Que nenni ! Cette femme qui dirige d’une main de fer sa maison, décide du menu du jour, de la décoration intérieure, qui choisit une épouse pour son fils et va jusqu’à décider si la belle-fille vivra ou pas chez elle,  ne peut en aucun cas être une femme soumise. Cela renseigne au contraire sur le tempérament  de la femme algérienne qui, au travers de compromis factices et strictement conventionnels, jouit d’une intangible, voire d’une incommensurable liberté ayant pour seule dispositif de défense, la patience.

Mais la patience de cette mère qui n’en n’a pas fini d’entendre et de subir les sempiternelles complaintes de son époux s’apparente aujourd’hui  à une corde raide prête à rompre tant le poids de la soumission lui est devenue insupportable.

La disparition soudaine des fruits de ses entrailles a défait maille par maille, la toile de ses espoirs.

Des espoirs qu’elle avait fondés sur ces deux hommes dont elle a façonné la personnalité comme un sculpteur une œuvre intemporelle.

A quoi lui ont servi la souffrance, la patience ?

Dans le jeu de la vie, nous les mortels, nous oublions que chaque jour qu’elle nous offre, n’est en fait qu’un jour de moins qui nous rapproche d’une fin certaine.

Et c’est l’espoir d’un lendemain meilleur qui détermine le pourquoi de cet attachement inepte à la vie.

La foi en l’avenir vient, chez cette mère, s’ajouter à la foi en Dieu. L’Homme est porté à croire que  par la force de la seule foi il en arrive à repousser le malheur. Mais le malheur est tel une hyène affamée tapie dans l’ombre,  il n’est jamais loin.

Plus de portes qui s’ouvrent à tout va et à toute heure de la journée, plus de marmite ni de plats fumants, plus de  galette à pétrir, plus d’envies à combler, plus de chemises à repasser, plus de chaussettes à frotter. Comme sur une ardoise magique, la vie de deux êtres balayée d’un revers de la main. Ils ne sont plus là,  et elle est partie.

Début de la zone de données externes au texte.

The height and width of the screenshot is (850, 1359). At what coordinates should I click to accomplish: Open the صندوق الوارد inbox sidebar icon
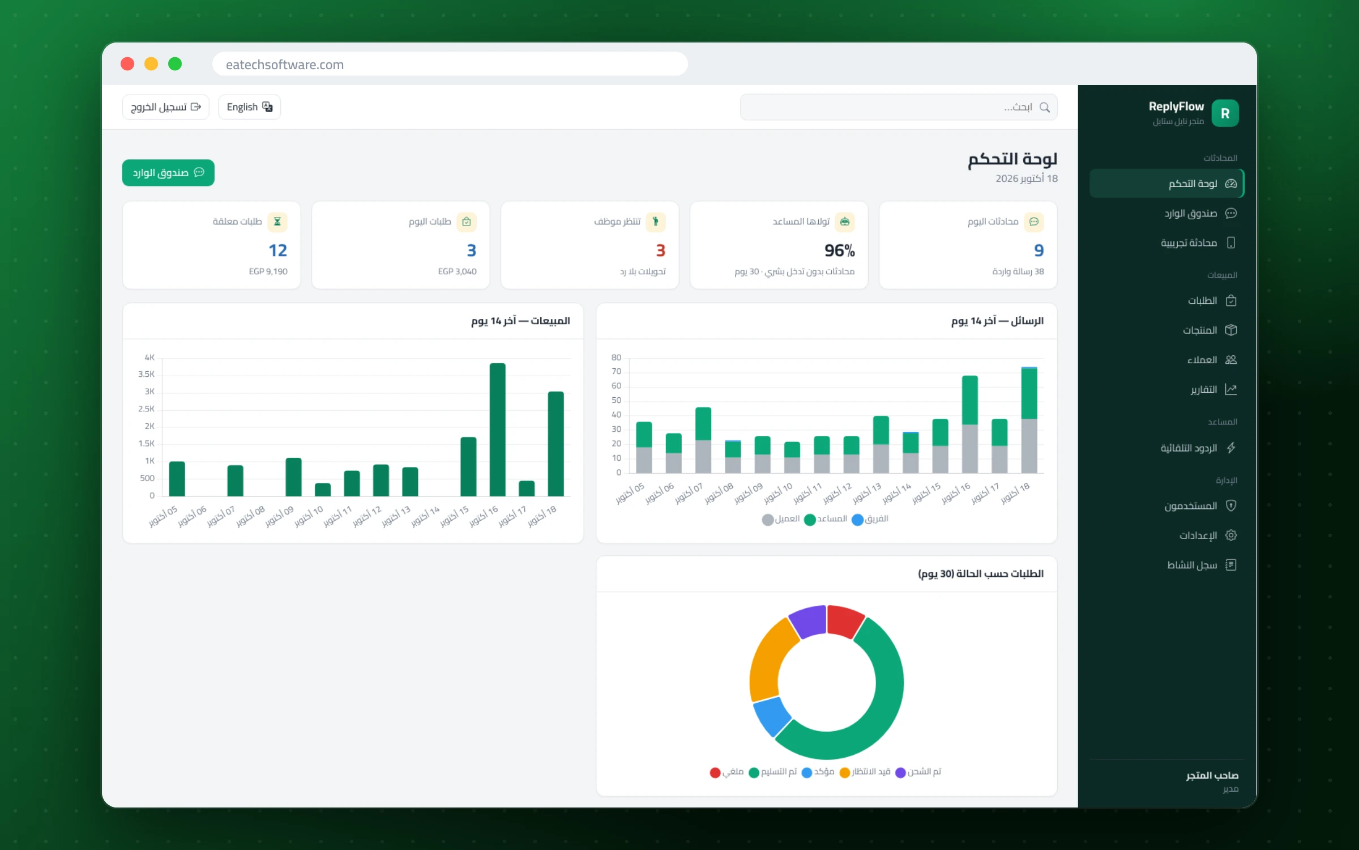1231,213
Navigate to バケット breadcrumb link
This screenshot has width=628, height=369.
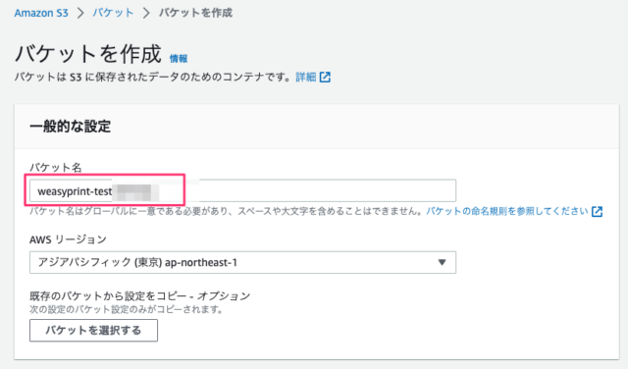(x=114, y=13)
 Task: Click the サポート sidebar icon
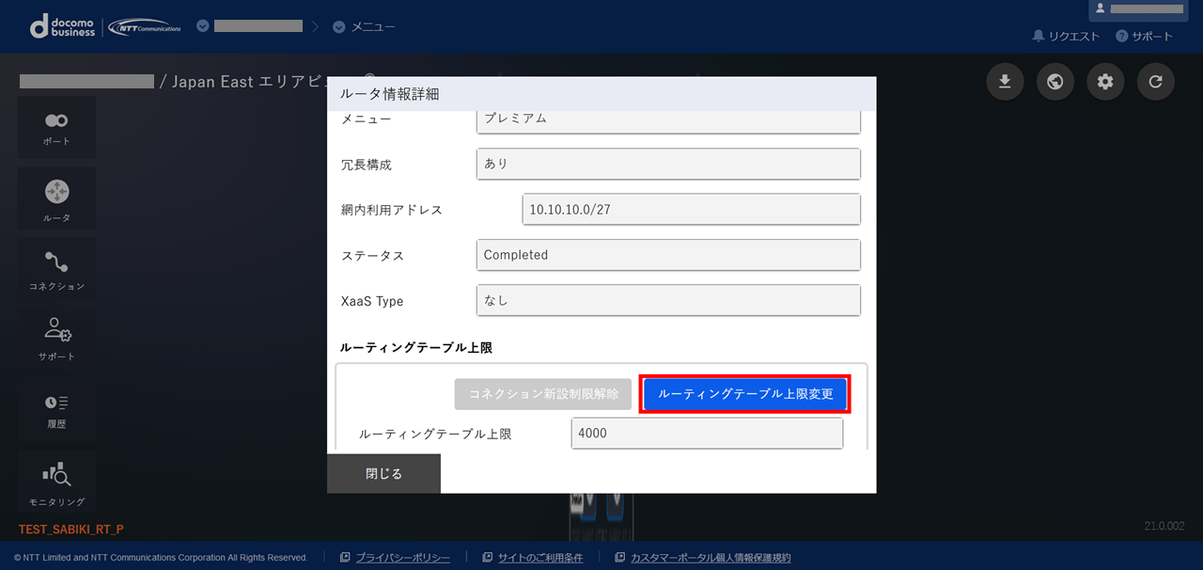[56, 339]
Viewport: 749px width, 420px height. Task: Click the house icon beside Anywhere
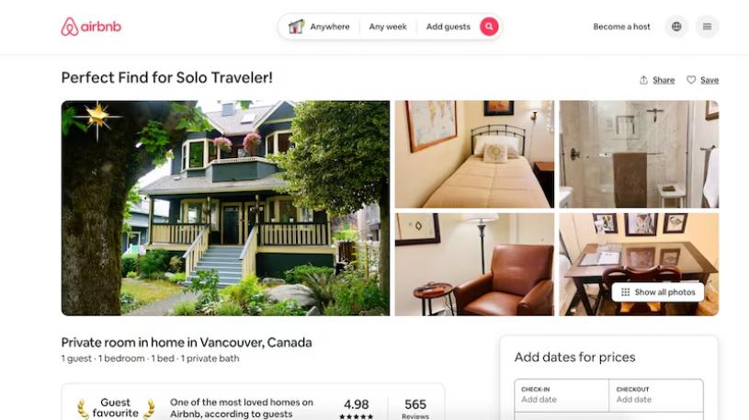point(296,27)
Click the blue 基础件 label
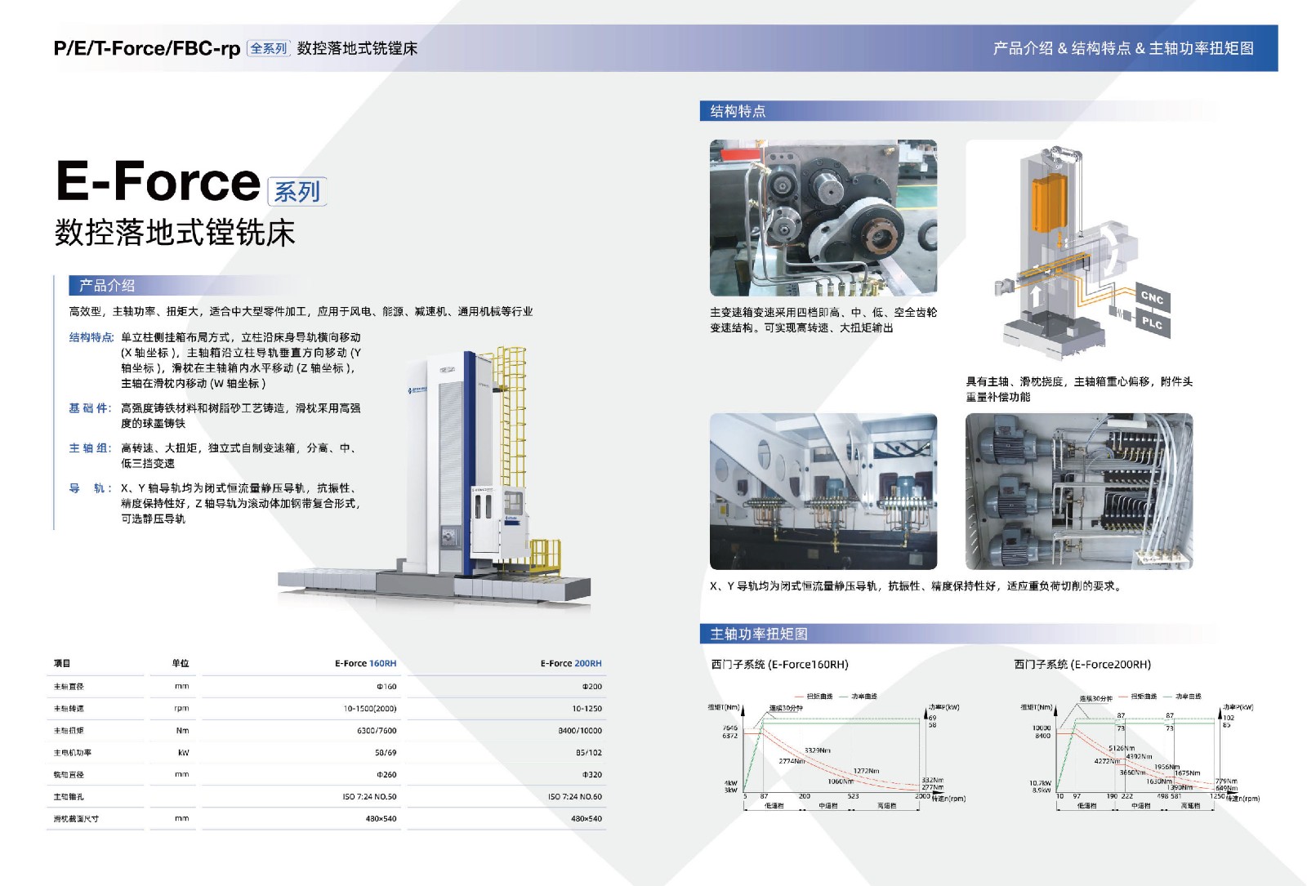 pyautogui.click(x=90, y=408)
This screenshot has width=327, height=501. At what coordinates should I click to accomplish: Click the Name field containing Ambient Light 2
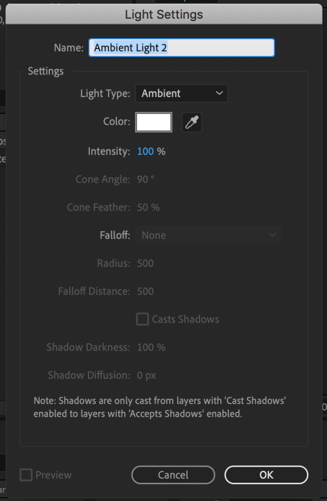(181, 48)
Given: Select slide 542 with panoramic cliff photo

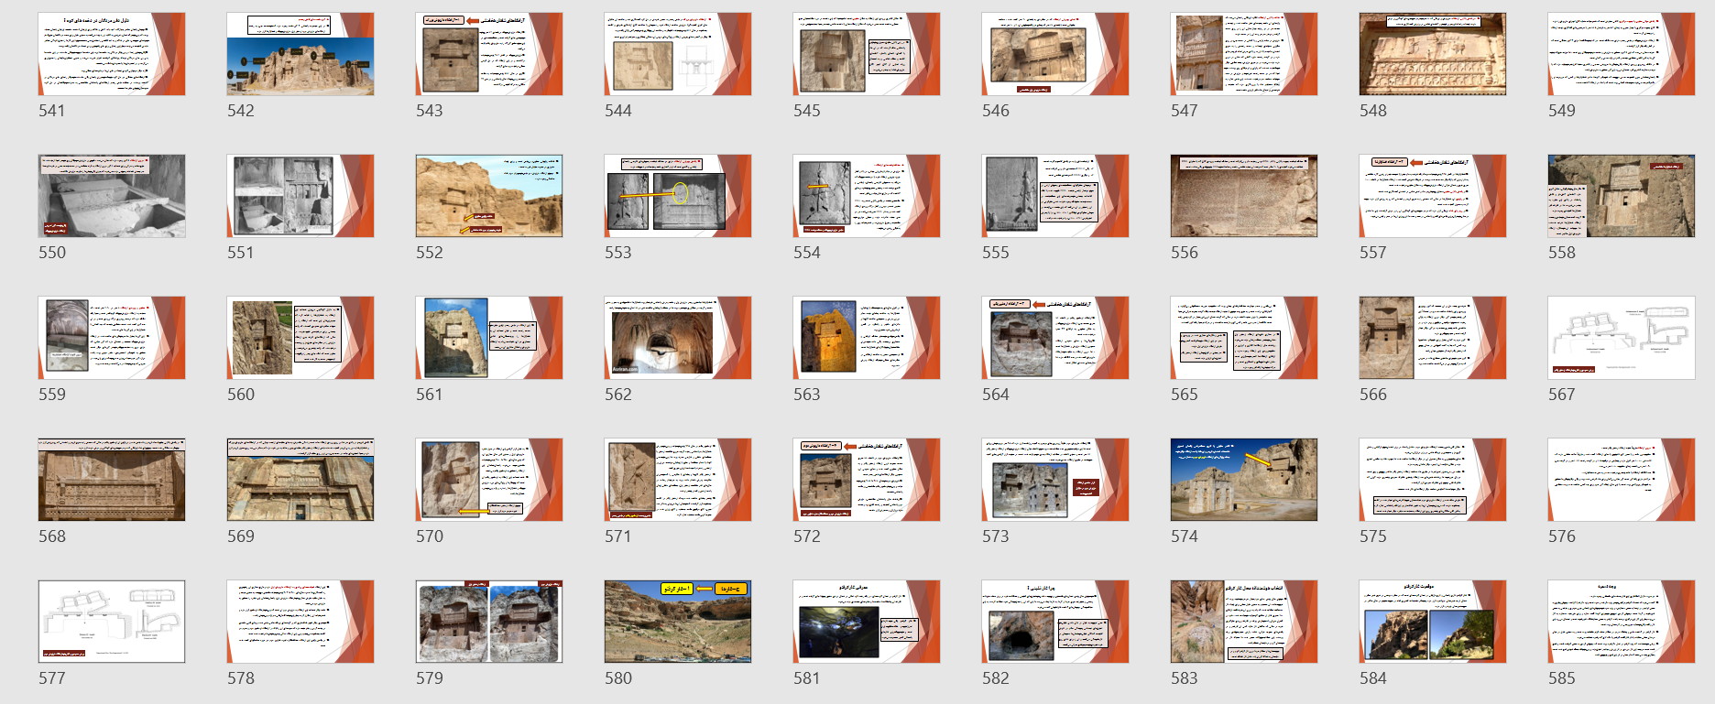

Elle se terre désormais dans ses prières car même leur souvenir lui échappe. Son cœur meurtri ne veut plus qu’une chose, les revoir,  les étreindre juste une fois.

Comme un somnambule, elle ouvre la grande armoire en bois, regarde la pile de linge laissée telle quelle, tend la main pour caresser les pulls de ses fils, en prend un,  le hume, cherche leur odeur et regrette de s’être hâtée de laver leurs effets après leur départ imprévu. L’angoisse la ronge, elle ne sait pas où ils sont. Ils se sont volatilisés et c’est comme s’ils n’avaient jamais existé.

La nuit, l’insomniaque se demande si là où ils sont ils n’ont pas froid, s’ils sont bien couverts, s’ils ont mangé à leur faim. Ses yeux mornes cherchent vainement une explication dans leur regard, dans l’expression de leur visage, sur ces photos récentes qu’ils lui ont laissées, seul legs de ses fils.  Elle  n’a plus ni espoir ni patience.

Désormais, elle veut juste rester lucide.

La nuit, elle les entend introduire la clé dans la serrure et se dit qu’ils sont revenus, se met sur son séant et tend l’oreille,  mais ce ne sont pas eux. Et de nouveau, sa nuit se transforme en enfer et le jour en géhenne.

Comme une femme sur le point d’enfanter qui attend avec impatience le moment de la délivrance, ce moment magique même si douloureux et dont la fin est  en général heureuse, elle attend.  Mais ils ne reviendront pas. Elle ne les reverra pas, elle qui aurait tant voulu recueillir leur dernier souffle.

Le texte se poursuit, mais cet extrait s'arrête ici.